В наши времена, когда Учителя, призванные Богом на своё служение, становятся редкостью, соразмерной скелету доисторического ящера и честному парламентарию, остаётся только с грустью подвывать vivant professores[5 - «Да здравствуют профессора» (лат.) – цитата из гимна «Gaudeamus igitur».] и учиться ценить человека. Но всё-таки я не буду собой, если не скажу, что нет, не было и не будет лучшего учителя нам, кроме Любви.

2.02.**

Плач

Вы ведь всё равно будете сравнивать, не спрашивая, хочу ли я этого. Лучшее познаётся в сравнении. С этим не поспоришь. Но я не гонюсь за тем, чтобы быть лучшей. И пишет каждый от своих «потому что» и «для того, чтобы». Мой стиль, мой слог. Мои идеи, мои слова. Мои слова… Не повод. Нет. Но… Может быть, причина? Полкоролевства – хочу знать своё место на полке. Между кем и кем вам удастся пристроить мой томик. С этим вопросом я начала путь, с ним же, наверное, и закончу его.
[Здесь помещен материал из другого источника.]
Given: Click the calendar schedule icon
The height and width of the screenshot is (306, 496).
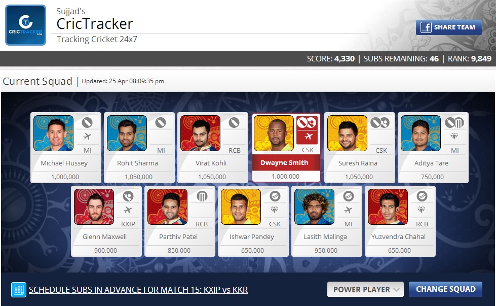Looking at the screenshot, I should pyautogui.click(x=19, y=290).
Если найдётся когда-нибудь тот, кому взбредёт в голову разобрать мои рукописи и опубликовать их. Думаю, на последние полвека это будет моей первейшей заботой. Найти. Как ответ. Там, где будет соблюдена тайна. В простоте и святости.
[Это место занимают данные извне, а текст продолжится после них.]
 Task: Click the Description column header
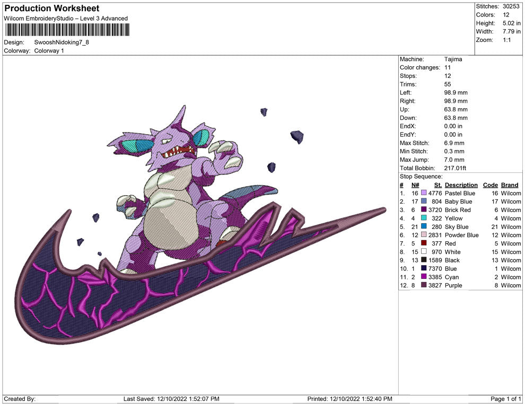(x=461, y=185)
И не то чтобы страшно, но жутковато. До первых робких мурашек знать, что кто-то откроет твою книгу. И не сможет потом закрыть. Чьё имя первым всплывёт в голове читателя. К какой такой школе, течению и, Бог весть, чему ещё припишет меня взыскательный критик. И как раскритикует… А я знаю – раскритикует, потому что сама не могу успокоиться с правкой и через десять, и через пятнадцать лет после точки в книге. Успокоюсь ли я когда-нибудь? Упокоюсь. С миром. Когда он придёт сюда. В мой дом. И поэтому, нет, не знать мне покоя.

Смешно и страшно, радостно и грустно. Как смотреть на дерущихся мальчишек. Так и идти по выбранному пути. Кто знает, кем покажусь я двум людям? Что скажут за моей спиной, когда меня не будет рядом и я не смогу возразить им? Каким именем назовут? И заслужу ли я такую честь – быть названной? Это сейчас, когда уже поздно и за окном зажглись фонари, легко и спокойно писать. Не стоять на ветру истории, ожидая заступничества своих книг и сердец верных читателей.
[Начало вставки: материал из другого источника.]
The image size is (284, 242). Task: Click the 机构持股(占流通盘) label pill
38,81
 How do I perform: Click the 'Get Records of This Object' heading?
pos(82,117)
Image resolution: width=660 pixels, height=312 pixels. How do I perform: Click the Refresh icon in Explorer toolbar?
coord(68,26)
Мифотворчество – жизнь наша. И не я вношу в неё лепту. Кто позовёт меня в день грядущий? Не потеряв в минувшем дне? Не разгадывая суть, кто прочтёт её там, где я оставила её. Не сравнивая и не превознося. Возьмёт книгу с собой в новый день, не оставив там, где она была прочитана. О, высокие порывы и низкие желанья. Летают они неумелым своим воробьиным, суетливым порханием над надеждами смертных. Не писать невозможно, но имею ли право? Не такое, какое имеют те, что пишут, а то, которое я признаю. Имею ли право?! Покажите мне новую конституцию и зачитайте мне мои права. На суде истории. Или вы думаете, что я из тех, кто смеётся холодящим хриплым смехом в раскатах грома над написанной книгой? Или вы не знаете, как подкашиваются колени после точки и ты, падая замертво, молишь Бога о том, чтобы это была подлинная смерть, потому что жить с этой пустотою невыносимо. До новой книги. Но что там человек. Человек боится – писатель пишет. Трудно же разделять в себе. И властвовать. Претендуя на бессмертие. Бояться сделать шаг. От слабости смертных. Не решаясь признаться. Крича о любви. Моё ли признание не оскорбит её? Все бумаги – разбросаны по дому. Скверное приданое. То, что я хочу оставить ей. Новым наследием. Новым путём. Если она примет. Но судить не мне. Ещё бы мне не нравилось, что и как я пишу! Хотя, клянусь, беспощаднее Цензора мне видеть не приходилось. Это он медлит? Да у меня ноги подкашиваются, пронося меня мимо издательств! Стили, слова, мастерство… Сколько мне ещё лет истратить, чтобы позволить себе признать себя мастером слова? Чтобы признать-таки, что и мне пора на полку. Или на свалку истории. Даже ради неё долго ещё не достанет мне сил признать себя вправе вставать в ряд «перешагнувших из жизни в вечность», кем бы они ни были: теми, кого я люблю, уважаю, читаю, почитываю или чьи книги жгу по ночам на заднем дворе. Что такое Стихия? Не больше, чем душа моя. И плачет Хаос по ней. Как будет плакать и всякий, кто узнает обо мне что-то. Больше, чем я надеюсь. Никто и ничто не оправдает меня тогда, кроме моих слов, которые каждый будет трактовать так, как ему заблагорассудится. А если ещё и с переводом? Господи, сжалься! Дай честного переводчика! И ничего больше. Ни денег, ни славы, ни бессмертия… Жалкие мечты. Бесконечный плач. Был бы честным переводчик и твёрдым переплёт. Но медлит, предательски медлит душа на выбранном пути.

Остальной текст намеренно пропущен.